DATA PROVIDED Block Start
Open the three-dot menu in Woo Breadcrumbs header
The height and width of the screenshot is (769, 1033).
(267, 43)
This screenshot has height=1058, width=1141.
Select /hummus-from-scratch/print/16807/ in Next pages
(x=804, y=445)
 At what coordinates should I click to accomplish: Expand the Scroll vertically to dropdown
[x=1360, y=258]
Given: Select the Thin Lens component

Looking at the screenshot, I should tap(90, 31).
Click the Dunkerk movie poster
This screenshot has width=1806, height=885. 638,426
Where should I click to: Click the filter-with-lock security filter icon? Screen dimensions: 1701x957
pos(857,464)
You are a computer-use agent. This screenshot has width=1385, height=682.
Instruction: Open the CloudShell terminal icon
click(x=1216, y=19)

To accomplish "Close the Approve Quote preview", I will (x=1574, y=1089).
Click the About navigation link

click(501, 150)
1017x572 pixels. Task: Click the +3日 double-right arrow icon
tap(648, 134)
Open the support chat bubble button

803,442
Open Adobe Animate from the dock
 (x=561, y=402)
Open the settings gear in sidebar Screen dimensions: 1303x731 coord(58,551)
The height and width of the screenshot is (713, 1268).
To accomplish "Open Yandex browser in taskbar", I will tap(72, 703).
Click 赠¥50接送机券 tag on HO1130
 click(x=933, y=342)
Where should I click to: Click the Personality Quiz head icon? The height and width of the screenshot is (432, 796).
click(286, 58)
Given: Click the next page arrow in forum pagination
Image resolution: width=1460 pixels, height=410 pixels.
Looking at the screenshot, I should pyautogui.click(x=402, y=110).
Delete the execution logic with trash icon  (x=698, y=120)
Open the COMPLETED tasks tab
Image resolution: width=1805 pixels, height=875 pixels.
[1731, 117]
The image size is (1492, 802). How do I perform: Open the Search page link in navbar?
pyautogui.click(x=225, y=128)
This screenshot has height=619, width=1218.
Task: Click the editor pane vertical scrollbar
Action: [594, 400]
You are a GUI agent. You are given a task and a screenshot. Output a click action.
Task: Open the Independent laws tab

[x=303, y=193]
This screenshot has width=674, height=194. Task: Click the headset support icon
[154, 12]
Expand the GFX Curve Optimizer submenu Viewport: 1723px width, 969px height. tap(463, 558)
DATA PROVIDED Block End
* PROBLEM TO WORK ON *
Copy all lines from the entries that contain the word "agent".

* SOLUTION TO THIS EXERCISE *
You are a computer-use agent. This screenshot has width=1385, height=682.
You are a GUI agent. You are given a task and a screenshot. Output a click action.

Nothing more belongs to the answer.